An Ovid For Our Times

June 24th, 2010 posted by admin

With the best sellers lists being dominated by dubious celebrity biographies and anguished ’real life'stories of no literary merit, then we need, more than ever, the classics. I’m not just talking about the modern classics by people such as Dickens, the Brontes and Dostoevsky to name but a few, although of course these all have their merit. No, I’m talking much further back in time to the very earliest classics of western literature. Ah, ’Homer'I hear you cry, well, actually you’ve gone a bit too far back there, but I believe that more than ever in our hard nosed, matrialisti society we can take great pleasure in the escapism offered by Publius Ovidius Naso - better known as Ovid.

Ovid was at the height of his powers at the start of the first century AD, having given up a promising political career to concentrate on his true love - poetry. He is often overshadowed by his Roman contemporary Virgil, famous writer of the Aeneid, but to my mind, and in the opinion of an increasing number of other literary critics, Ovid was the towering talent of his day. While Virgil is all grandiose pomposity, Ovid displays a subtle wit and a constant readiness to mock society and its beliefs. Indeed this refusal to accept the literary norms of the day, along with his attacks on the great and the good of society, eventually saw Ovid exiled from Rome by the emporer Augustus.
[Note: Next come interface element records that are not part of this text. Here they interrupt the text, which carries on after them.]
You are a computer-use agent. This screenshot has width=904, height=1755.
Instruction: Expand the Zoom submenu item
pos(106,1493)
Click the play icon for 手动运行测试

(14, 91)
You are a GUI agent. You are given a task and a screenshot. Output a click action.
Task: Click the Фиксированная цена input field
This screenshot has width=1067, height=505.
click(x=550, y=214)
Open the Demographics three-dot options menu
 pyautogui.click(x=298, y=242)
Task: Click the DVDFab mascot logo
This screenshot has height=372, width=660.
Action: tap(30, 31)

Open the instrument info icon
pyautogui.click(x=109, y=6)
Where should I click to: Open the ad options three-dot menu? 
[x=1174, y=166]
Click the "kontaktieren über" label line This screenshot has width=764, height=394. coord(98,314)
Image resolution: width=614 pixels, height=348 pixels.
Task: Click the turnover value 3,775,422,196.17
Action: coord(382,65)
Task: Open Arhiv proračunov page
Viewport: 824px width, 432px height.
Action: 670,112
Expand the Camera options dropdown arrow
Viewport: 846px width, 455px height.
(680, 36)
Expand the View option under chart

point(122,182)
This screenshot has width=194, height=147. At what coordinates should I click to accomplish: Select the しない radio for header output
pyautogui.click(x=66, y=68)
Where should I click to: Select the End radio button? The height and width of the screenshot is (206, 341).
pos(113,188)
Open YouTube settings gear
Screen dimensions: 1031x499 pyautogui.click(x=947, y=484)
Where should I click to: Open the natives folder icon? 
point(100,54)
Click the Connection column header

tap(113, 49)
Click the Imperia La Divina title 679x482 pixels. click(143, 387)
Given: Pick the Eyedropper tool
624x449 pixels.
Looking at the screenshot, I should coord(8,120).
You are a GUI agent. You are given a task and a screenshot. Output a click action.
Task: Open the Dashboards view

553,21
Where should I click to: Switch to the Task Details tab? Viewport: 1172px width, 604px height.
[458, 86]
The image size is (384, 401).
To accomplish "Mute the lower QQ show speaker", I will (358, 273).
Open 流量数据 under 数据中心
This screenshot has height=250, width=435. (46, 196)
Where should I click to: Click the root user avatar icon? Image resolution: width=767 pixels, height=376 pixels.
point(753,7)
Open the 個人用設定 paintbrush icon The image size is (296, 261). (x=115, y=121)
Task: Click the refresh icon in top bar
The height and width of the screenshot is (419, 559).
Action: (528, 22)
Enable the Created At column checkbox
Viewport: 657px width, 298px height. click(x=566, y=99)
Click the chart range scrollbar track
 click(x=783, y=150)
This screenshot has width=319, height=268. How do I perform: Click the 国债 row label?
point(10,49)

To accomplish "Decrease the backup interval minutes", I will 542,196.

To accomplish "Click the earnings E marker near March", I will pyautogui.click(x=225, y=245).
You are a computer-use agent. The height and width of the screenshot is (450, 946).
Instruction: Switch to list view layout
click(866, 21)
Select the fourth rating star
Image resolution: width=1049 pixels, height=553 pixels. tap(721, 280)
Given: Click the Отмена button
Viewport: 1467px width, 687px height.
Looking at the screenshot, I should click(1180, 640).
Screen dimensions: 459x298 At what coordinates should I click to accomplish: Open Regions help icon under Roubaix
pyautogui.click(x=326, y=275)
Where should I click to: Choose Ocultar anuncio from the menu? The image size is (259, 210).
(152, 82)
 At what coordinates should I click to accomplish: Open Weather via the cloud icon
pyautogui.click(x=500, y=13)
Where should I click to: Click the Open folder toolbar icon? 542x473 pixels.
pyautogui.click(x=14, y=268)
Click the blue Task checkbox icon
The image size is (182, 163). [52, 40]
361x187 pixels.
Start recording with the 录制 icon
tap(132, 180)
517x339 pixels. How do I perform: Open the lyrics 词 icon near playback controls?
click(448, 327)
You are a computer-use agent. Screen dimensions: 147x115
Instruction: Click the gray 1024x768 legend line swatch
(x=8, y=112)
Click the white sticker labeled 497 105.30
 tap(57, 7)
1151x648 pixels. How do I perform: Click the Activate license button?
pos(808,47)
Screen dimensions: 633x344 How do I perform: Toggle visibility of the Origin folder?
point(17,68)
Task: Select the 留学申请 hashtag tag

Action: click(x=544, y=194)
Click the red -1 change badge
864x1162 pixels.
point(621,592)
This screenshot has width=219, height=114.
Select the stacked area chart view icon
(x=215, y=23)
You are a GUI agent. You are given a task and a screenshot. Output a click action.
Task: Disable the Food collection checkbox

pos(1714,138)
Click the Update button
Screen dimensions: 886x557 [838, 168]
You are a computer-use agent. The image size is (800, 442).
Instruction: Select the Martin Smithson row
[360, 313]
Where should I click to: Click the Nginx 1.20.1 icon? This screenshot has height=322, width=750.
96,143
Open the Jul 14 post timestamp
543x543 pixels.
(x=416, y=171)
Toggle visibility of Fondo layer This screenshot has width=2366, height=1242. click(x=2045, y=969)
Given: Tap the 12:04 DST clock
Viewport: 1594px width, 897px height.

The great gift that Ovid left future generations is ’Metamorphoses’. A collection of varied myths, legends and ancient fairytales is collected by Ovid and moulded into chronological order so that he takes us from the very beginning of creation, through the Roman’s very own flood myth and up to the moment where Julius Caesar himself becomes a god.

The unifying theme, as the title suggests, is metamorphosis, change - and each in the sprawling collection of stories involves change of some sorts. Typically the irreverent stories chronicle the gods changing their form to seduce mortals: such famous stories as Jupiter changing into a bull to ravish Europa, the story of Leda and the swan, and Jupiter becoming a shower of gold to ravish Danae all survive principally thanks to Ovid.

An exemplary recent translation by A.D.Melville captures the sheer joy of Ovid’s words. Translated into blank verse with a smattering of rhymong couplets this wonderful translation brings Ovid triumphantly into the modern pantheon of literature where he belongs.

Metamorphoses deals with sex, lust, violence, triumph, defeat, the great and the little men and the constant struggle against fate; it is a book that more than any other shows how wonderful these early classics were and, above all other Romano-Greek classics, it is supremely entertaining. There is more salacious fun in a beautifully composed chapter of Ovid than there is in a hundred Katie Price books (this seemingly being her average yearly output, why do we want to know about her appointments at laser hair removal slough anyway?) and this more than anything else is why we need Ovid more than ever today.